"This is what Democrats united to beat Donald Trump look like. Get ready, Donald – we're coming." -- Sen. Elizabeth Warren (D-Mass.)
Ever since the days of Lyndon Johnson's presidency, the standard playbook of the Democratic Party has been to put the far-left agenda off to the side to focus on center-left politics.
The 'Great Society' had soured too many swing voters' opinions on the Democrats, forming the so-called Reagan Democrats -- a group of hard-working, moderate voters who had little to no interest in most social programs.

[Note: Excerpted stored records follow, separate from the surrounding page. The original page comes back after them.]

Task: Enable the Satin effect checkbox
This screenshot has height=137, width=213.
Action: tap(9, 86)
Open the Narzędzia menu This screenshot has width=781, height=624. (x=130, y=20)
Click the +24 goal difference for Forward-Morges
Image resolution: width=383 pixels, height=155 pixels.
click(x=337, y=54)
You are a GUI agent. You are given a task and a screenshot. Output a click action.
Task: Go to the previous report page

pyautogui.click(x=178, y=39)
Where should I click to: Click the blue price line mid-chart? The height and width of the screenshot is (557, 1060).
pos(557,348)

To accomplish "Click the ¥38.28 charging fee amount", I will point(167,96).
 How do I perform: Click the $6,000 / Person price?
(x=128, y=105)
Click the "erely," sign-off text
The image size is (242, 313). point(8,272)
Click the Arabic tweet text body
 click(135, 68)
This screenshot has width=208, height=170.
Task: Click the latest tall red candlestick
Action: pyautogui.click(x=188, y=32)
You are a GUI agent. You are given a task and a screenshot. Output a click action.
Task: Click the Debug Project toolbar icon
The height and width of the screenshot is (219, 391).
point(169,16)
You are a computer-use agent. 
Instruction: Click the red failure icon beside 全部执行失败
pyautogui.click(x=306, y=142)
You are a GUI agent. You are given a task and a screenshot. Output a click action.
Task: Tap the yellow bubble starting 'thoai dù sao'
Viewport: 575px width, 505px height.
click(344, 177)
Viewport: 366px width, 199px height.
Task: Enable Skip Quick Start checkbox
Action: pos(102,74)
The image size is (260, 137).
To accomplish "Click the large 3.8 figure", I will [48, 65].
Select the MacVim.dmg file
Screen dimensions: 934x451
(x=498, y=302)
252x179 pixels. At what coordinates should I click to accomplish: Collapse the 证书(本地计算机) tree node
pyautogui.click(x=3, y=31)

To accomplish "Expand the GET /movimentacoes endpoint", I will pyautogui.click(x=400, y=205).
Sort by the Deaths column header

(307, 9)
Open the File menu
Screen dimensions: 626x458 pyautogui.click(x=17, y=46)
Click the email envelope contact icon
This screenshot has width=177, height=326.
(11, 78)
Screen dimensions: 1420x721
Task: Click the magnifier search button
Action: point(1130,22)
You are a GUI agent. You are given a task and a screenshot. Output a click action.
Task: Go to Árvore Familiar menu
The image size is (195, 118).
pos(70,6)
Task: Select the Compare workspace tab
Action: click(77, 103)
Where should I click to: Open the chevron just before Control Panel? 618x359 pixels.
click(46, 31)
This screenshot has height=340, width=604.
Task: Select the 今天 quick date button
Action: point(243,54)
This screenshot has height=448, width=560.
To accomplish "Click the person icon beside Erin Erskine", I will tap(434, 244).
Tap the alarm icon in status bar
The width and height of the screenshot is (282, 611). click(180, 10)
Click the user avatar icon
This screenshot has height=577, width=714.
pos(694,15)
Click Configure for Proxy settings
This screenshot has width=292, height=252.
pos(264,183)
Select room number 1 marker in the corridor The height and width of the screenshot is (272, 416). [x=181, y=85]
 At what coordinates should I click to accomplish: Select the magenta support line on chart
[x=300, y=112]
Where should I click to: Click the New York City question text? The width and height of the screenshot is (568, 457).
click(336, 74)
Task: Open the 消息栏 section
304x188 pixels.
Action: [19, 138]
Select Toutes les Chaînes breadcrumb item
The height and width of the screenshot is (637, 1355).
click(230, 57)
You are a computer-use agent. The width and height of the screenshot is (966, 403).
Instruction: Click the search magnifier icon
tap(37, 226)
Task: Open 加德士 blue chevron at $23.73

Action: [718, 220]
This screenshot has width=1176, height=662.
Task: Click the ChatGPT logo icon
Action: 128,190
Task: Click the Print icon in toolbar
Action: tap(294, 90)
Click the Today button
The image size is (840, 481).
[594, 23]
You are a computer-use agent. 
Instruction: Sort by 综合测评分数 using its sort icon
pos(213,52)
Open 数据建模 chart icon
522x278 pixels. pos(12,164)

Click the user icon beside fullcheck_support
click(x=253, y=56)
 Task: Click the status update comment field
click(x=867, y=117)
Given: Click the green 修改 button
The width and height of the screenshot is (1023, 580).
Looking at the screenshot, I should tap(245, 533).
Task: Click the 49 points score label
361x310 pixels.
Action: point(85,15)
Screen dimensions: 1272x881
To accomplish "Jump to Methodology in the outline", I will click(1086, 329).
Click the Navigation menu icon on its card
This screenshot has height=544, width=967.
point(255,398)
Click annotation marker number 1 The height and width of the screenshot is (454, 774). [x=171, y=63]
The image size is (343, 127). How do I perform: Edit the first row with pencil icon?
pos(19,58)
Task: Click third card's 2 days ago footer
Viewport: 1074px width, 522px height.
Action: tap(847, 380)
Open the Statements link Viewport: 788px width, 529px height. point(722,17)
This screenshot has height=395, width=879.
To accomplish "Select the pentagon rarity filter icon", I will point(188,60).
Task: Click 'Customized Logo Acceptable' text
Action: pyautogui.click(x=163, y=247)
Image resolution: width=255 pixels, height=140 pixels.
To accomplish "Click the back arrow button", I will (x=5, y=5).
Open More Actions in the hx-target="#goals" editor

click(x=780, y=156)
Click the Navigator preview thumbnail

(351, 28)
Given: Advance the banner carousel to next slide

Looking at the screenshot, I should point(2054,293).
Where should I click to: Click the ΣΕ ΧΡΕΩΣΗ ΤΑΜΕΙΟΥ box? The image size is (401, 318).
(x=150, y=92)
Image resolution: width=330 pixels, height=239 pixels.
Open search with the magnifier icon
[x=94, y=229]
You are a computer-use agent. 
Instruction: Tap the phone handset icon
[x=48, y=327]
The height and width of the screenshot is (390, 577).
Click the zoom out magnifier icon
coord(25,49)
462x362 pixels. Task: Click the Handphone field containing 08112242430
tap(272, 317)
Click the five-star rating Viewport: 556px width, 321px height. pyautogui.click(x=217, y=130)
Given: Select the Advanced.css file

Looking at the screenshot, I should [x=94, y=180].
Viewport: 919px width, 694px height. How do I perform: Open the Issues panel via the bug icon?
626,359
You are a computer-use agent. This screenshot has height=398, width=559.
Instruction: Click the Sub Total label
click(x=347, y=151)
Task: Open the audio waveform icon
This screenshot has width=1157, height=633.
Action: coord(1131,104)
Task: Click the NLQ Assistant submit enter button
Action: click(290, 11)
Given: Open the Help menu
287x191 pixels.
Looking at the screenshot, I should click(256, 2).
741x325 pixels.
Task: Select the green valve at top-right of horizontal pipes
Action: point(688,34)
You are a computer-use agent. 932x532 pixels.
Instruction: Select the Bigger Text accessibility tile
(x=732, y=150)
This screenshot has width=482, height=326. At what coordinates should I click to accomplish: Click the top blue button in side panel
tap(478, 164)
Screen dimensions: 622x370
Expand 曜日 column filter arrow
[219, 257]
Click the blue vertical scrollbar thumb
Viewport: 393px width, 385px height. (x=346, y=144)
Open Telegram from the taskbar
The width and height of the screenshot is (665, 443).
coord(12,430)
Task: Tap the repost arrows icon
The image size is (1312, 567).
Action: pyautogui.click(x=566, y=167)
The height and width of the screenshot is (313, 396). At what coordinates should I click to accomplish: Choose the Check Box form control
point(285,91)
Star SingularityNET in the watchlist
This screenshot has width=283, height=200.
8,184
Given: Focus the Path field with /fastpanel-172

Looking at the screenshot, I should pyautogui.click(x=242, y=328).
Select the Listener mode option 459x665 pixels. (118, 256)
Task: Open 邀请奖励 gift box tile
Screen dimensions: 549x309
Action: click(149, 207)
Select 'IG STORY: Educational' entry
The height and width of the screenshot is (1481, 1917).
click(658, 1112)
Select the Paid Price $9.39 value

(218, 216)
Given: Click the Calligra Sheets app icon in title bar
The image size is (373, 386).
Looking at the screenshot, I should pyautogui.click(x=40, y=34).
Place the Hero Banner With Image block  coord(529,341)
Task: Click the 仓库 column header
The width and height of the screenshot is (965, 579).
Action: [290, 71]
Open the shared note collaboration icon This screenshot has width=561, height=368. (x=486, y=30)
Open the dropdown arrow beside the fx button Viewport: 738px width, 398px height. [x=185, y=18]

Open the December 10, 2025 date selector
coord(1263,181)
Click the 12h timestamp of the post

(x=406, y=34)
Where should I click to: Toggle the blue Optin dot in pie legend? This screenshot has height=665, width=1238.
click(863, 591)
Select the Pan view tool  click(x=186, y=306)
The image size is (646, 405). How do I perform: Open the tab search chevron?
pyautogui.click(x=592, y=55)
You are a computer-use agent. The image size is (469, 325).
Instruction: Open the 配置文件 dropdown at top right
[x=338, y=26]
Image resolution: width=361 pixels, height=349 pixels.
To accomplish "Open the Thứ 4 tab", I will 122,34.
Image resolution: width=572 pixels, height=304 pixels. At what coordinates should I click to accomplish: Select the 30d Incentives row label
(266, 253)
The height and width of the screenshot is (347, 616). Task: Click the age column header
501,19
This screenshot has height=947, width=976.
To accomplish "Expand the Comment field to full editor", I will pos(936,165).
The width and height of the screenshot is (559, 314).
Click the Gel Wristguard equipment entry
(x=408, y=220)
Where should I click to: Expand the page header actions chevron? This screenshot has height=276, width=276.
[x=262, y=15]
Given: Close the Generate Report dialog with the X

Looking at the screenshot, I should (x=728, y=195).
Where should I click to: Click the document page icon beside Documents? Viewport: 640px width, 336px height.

Democrats had to change their focus to win these valuable voters back.
Certain topics became almost taboo in Democratic campaigning for years, including the colloquial 3 G's of politics, God, gays, and guns, as well as abortion and expansion of social programs.
Bill Clinton's overhaul of the nation's welfare programs, to rewarding work and penalizing idleness, stood the test of time--largely unmodified by the next 16 years of presidents.
As with anything, the Democratic Party has swung back the other direction, with the far-left and progressive ideals demanding a place at the political table, regardless of whether the Democratic leadership 'wants' to address the issues.
And so now, with the primary season almost over, the Democrats have to figure out how to avoid socially excluding the progressives and creating a unity ticket, all while keeping the moderates from abandoning the party.
Even worse, they have to do this with a platform committee loaded with progressives.
With Bernie Sanders now openly guaranteeing to fight on past the primary season for a contested convention, what's the strategy going to be from now until the Democratic convention in late July?
1. The Democrats are going to have to accept that they won't please everyone within the party
This is almost too obvious, but the importance is overwhelming. Hillary Clinton has already been forced to run a more progressive campaign than she wanted -- her original 'Four Fights for You' has been completely derailed.
This might actually be the hardest of the strategies to accept and employ within the party.
Democrats are used to having a certain level of 'pride,' so to speak, on being the party of inclusion, holding together voters with many differing political objectives and opinions under one political banner without infighting.
That's about to come to an end, unless the Democrats can pull together like Sen. Warren has pushed for.
The Sanders campaign has brought thousands of first-time voters into the political process; the reality is that some won't back any other Democrat and are probably just going to stay home and not vote in the event Sanders doesn't become the nominee.
While the Democrats need to focus on retaining these voters, they simply have to accept that some of them are lost.
2. There are going to have to be clear-cut objectives from the progressive camp, not just blanket irritation of a 'rigged system'
The platform committee will hammer out most of the objectives into a single statement of party platform, but they are going to have to start using real verbiage instead of just the catch phrases.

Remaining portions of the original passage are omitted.